Conclusion
The use of biologicals like recombinant therapeutic proteins, monoclonal
antibodies, fusion proteins and conjugates is expanding. Many of these
can be extended to off-label indications within the field of solid organ
transplantation based on available experience from their use on other,
labelled indications. However, pharmacokinetic characteristics of these
large, partly also immunogenic molecules differ from those of
traditional small molecules, and the variability may depend on factors
like target mediated elimination which complicates extrapolation from
one disease to another. So far the studies that have explored
individualization by concentration measurements and modelling have been
proof-of-concept or feasibility studies that lack the power to provide
evidence for eventual improvement in clinical outcome.

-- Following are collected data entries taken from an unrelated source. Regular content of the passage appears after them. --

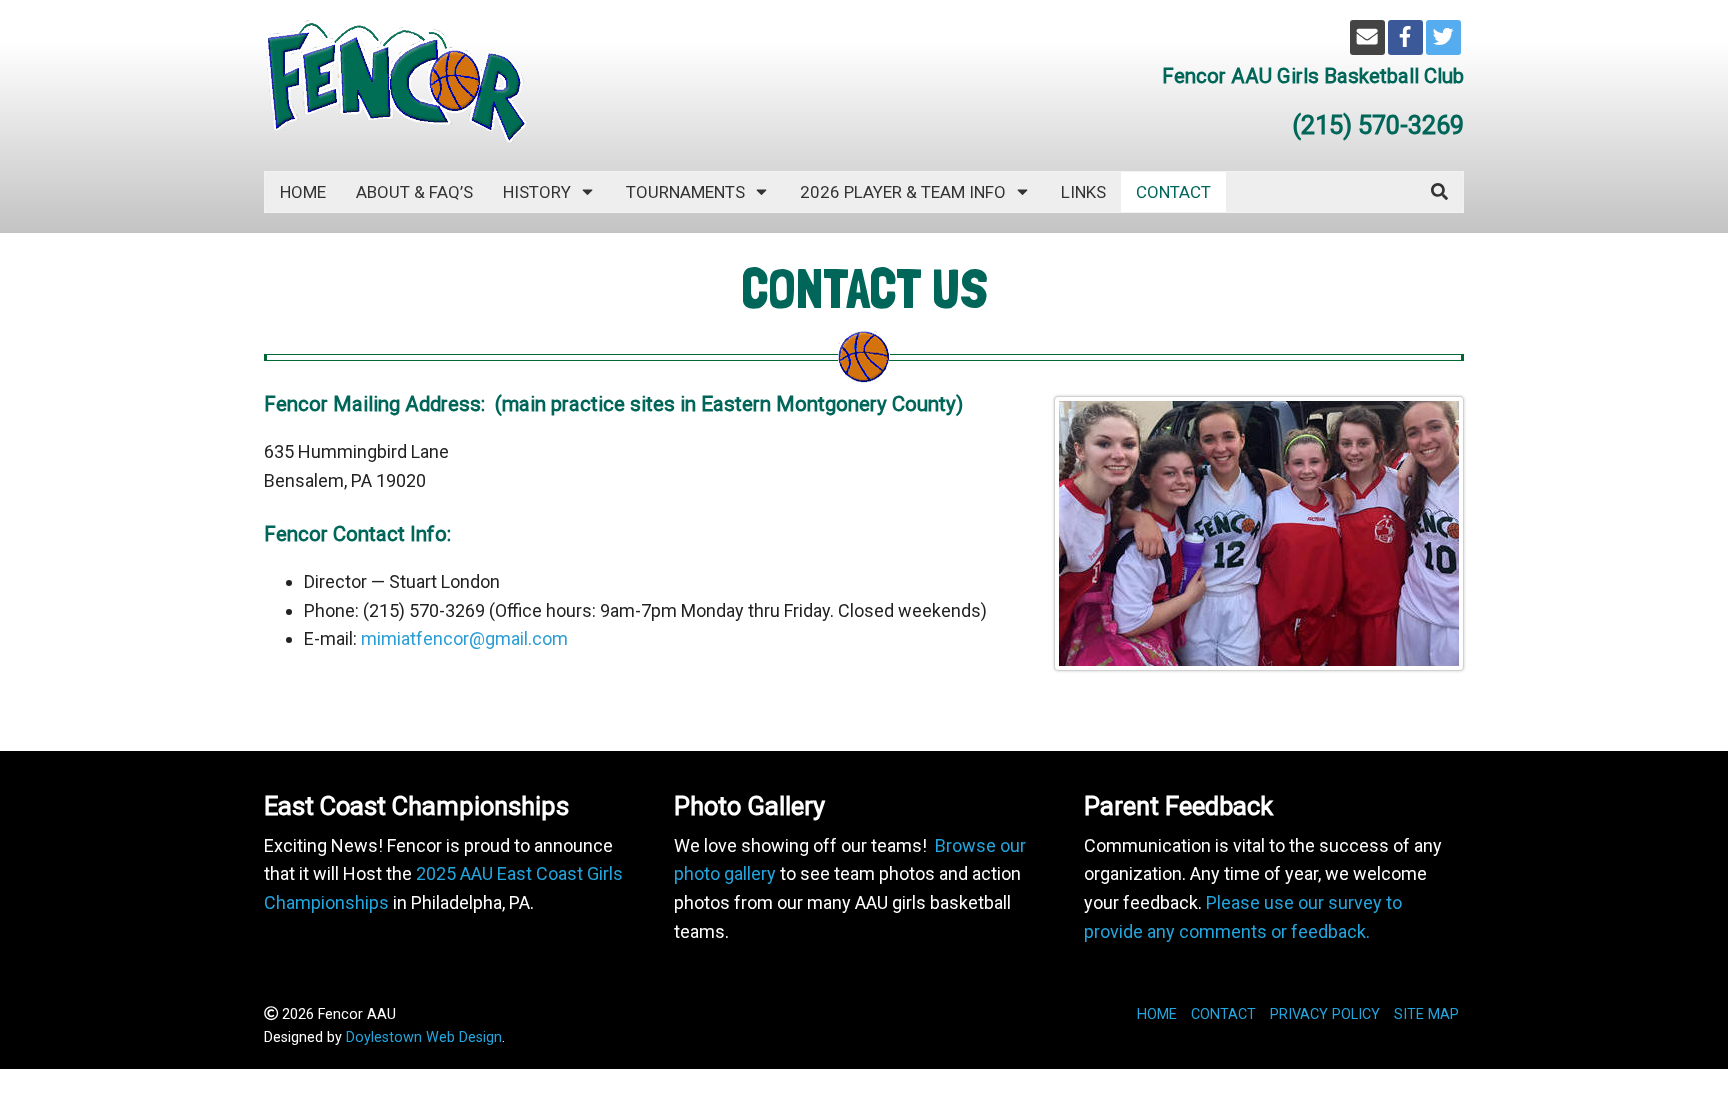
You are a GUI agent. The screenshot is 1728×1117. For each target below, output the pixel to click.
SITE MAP (1426, 1014)
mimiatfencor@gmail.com (464, 638)
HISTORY (537, 192)
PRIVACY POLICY (1325, 1014)
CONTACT (1173, 192)
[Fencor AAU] (395, 80)
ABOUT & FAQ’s (414, 192)
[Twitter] (1443, 37)
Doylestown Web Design (424, 1037)
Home (303, 192)
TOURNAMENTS (685, 192)
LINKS (1083, 192)
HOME (1157, 1014)
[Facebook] (1405, 37)
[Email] (1367, 37)
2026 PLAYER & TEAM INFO (903, 192)
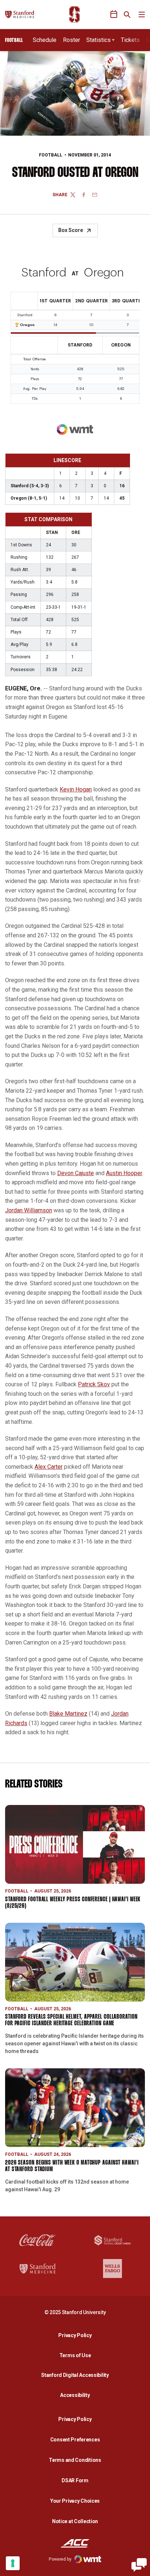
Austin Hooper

For some drugs like alemtuzumab, eculizumab, rituximab, tocilizumab and
belatacept the inter-individual variability in pharmacokinetics has been
demonstrated. The option for subcutaneous administration may reinforce
the need and the potential for individualization by TDM. A few of the
drugs mentioned -probably also for some in the pipeline- there is an
economic aspect of appropriate dosing that needs to be pursued.
Available assays and models to refine interpretation are in place, the
obstacles are in the challenges to perform trials of adequate size to
document the usefulness of TDM and model informed precision dosing.